Return the data below line for line, with every character unchanged.

*** Record extracts ***

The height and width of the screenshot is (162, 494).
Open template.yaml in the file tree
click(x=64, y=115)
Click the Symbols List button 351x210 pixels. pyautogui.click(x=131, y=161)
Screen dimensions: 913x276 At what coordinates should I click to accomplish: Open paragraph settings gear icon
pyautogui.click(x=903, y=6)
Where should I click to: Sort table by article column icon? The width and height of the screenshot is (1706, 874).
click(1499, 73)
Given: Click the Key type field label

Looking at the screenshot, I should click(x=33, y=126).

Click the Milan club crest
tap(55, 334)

***

**Task output**.
The height and width of the screenshot is (162, 494).
Open template.yaml in the file tree
click(x=64, y=115)
Click the Symbols List button 351x210 pixels. pyautogui.click(x=131, y=161)
Screen dimensions: 913x276 At what coordinates should I click to accomplish: Open paragraph settings gear icon
pyautogui.click(x=903, y=6)
Where should I click to: Sort table by article column icon? The width and height of the screenshot is (1706, 874).
click(1499, 73)
Given: Click the Key type field label

Looking at the screenshot, I should click(x=33, y=126).

Click the Milan club crest
tap(55, 334)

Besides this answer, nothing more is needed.